Chapter 1
“’Tis all yer goin’ ter get, girl, so finish up yer gruel if yer know wot’s good fer yer!”
Wearily, Lily picked up her spoon and began to shovel the thin liquid into her mouth. The warder at the maison didn’t lie, and Lily could not afford to lose any more flesh off her bones.
As mistress of Bradden Hall, she’d have declared the weavel-ridden victuals unfit for the servants. And the dogs.
But it had been two years since Lily had been mistress of anything, much less her own destiny.
“The Lord will have thee for thine…gooseberry pie!”
Screeching her latest favourite lines as she tried to evade one of the servants, Mad Maria passed by in a waft of stale body odour, some vestige of golden hair still bright beneath the filth. “Is thy a gooseberry that will grace the Lord’s gooseberry pie?” She doubled back to stand in front of Lily and cocked her head, her expression trusting and curious.
“Yes, Maria, now sit down and eat your gruel before you starve to death.” Lily waved a hand at the young woman, snatching back her plate as her neighbour tried to take advantage of the unguarded moment.

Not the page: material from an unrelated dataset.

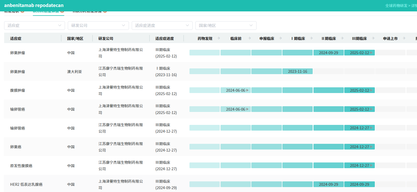Expand the 研发公司 filter dropdown
Viewport: 417px width, 192px height.
pyautogui.click(x=98, y=25)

The nuns would as likely let Lily starve as they would Maria, whose family would no doubt rejoice at being relieved of the burden and stain of insanity.
With an effort, she plunged her spoon once more into the grey mess on the plate in front of her and forced herself to eat another mouthful.
Death came to everyone, of course, but her will was not so diminished that she would let others hasten her to a miserable end.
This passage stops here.